__Work item__
In the data below, which lines hold "click"? Copy every one.

__Input material__
##############################

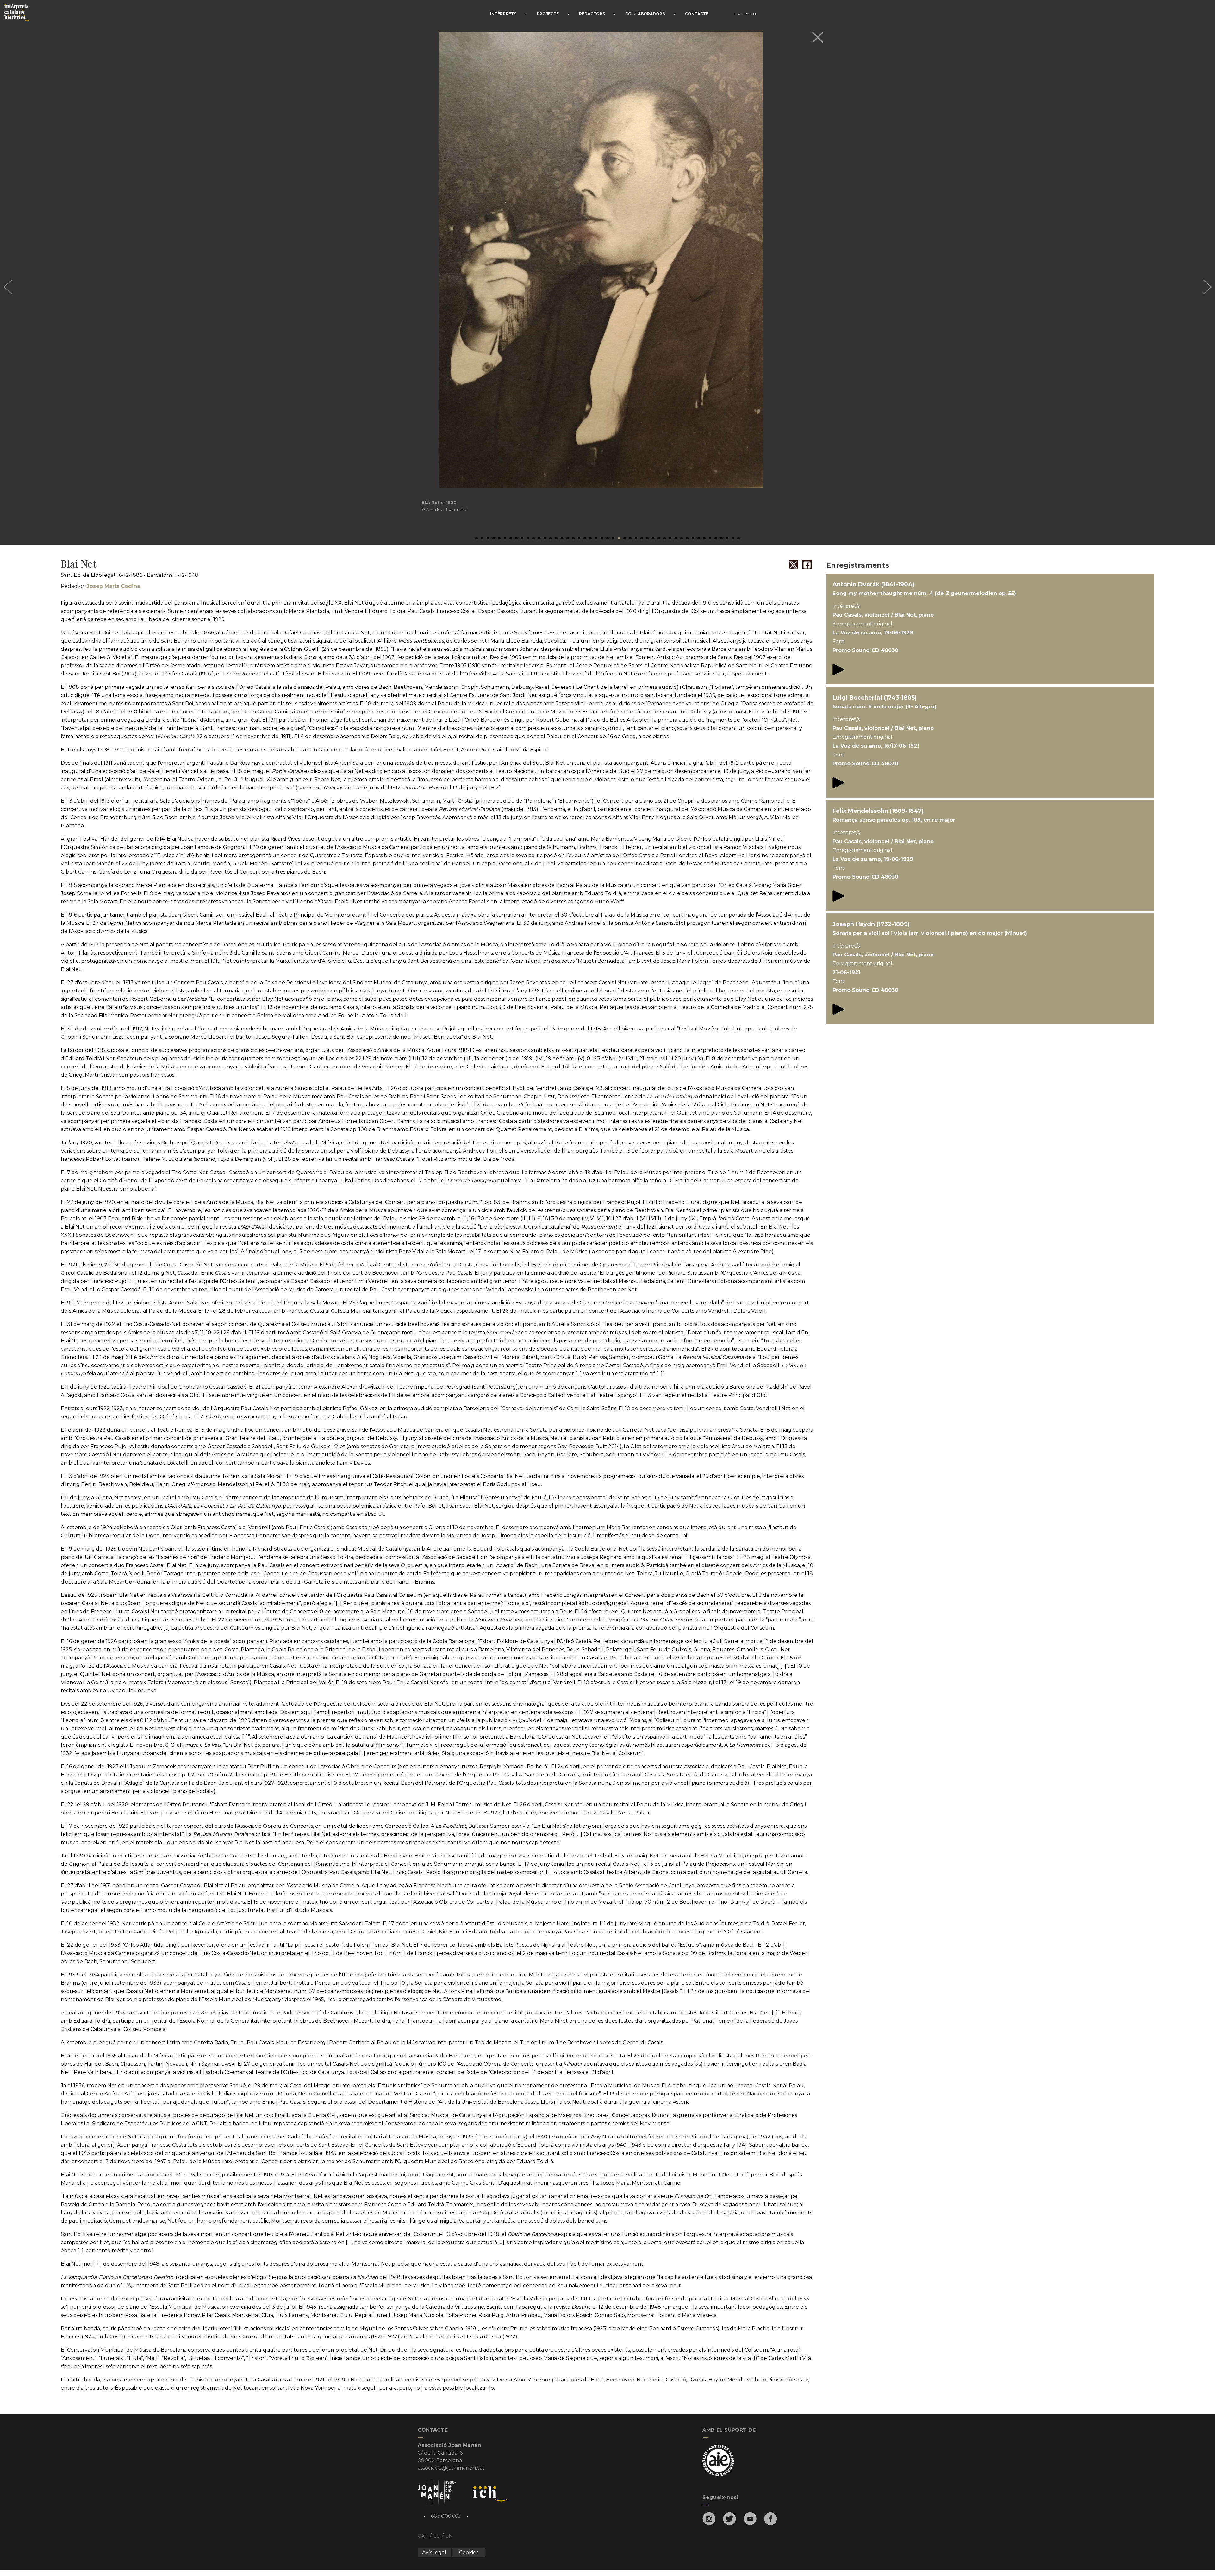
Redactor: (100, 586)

##############################

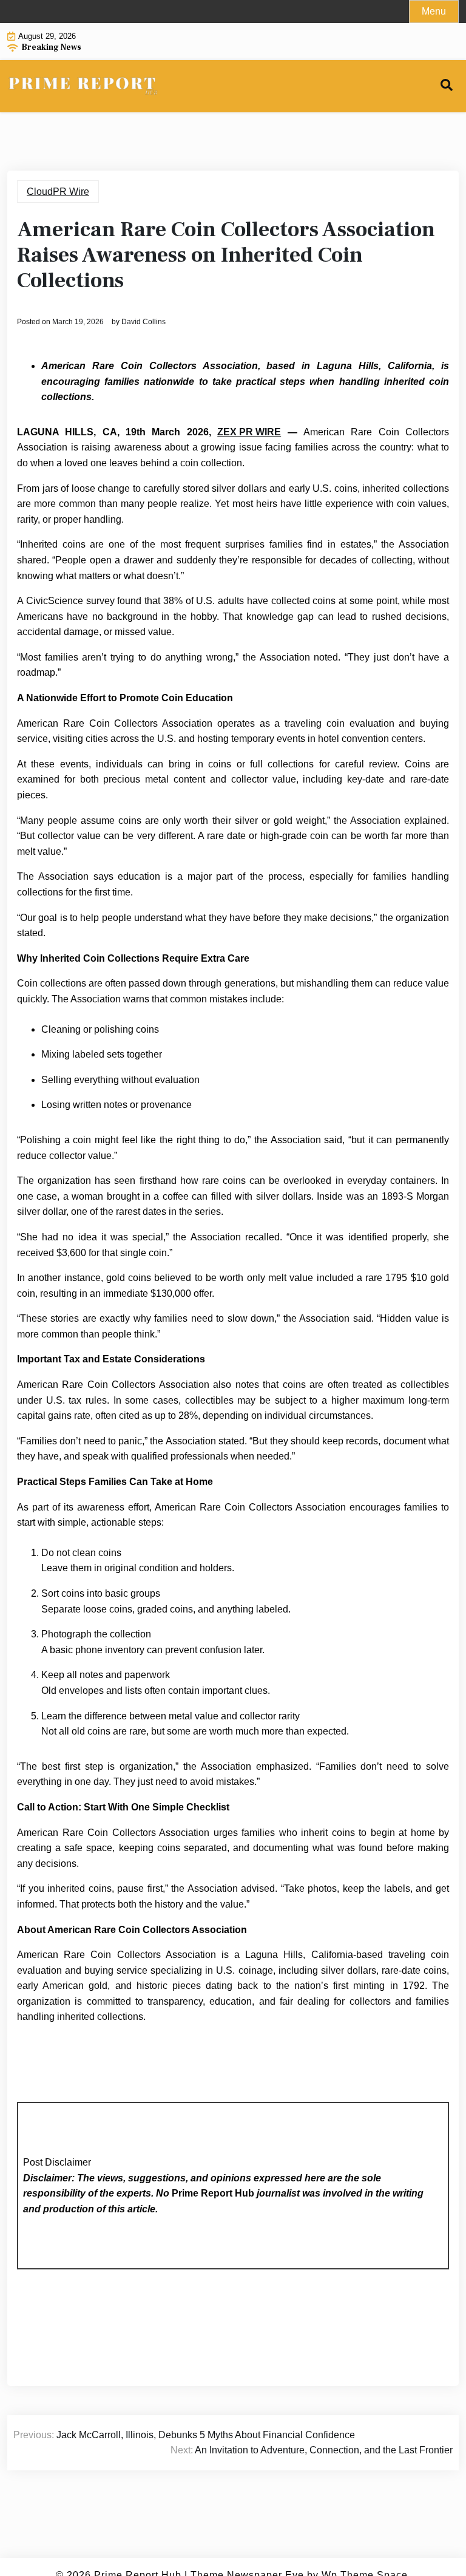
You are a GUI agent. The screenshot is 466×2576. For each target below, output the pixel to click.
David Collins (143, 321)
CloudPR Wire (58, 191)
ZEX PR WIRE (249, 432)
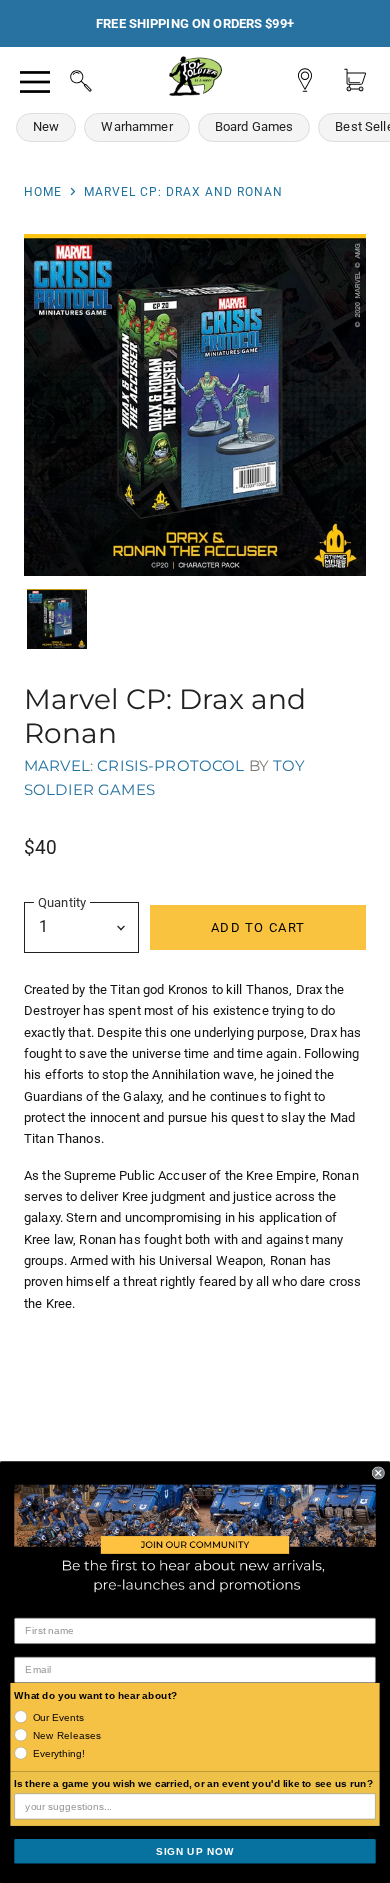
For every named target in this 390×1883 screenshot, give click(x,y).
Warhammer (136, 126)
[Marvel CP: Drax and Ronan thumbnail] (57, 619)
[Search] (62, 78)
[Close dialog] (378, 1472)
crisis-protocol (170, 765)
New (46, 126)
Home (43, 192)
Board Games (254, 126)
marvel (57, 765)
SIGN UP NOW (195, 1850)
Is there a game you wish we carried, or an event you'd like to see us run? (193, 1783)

##############################

__Answer to the exercise__
You are a GUI agent. The screenshot is 466×2576. For each target below, output the pixel to click.
For every named target in this 390×1883 screenshot, give click(x,y).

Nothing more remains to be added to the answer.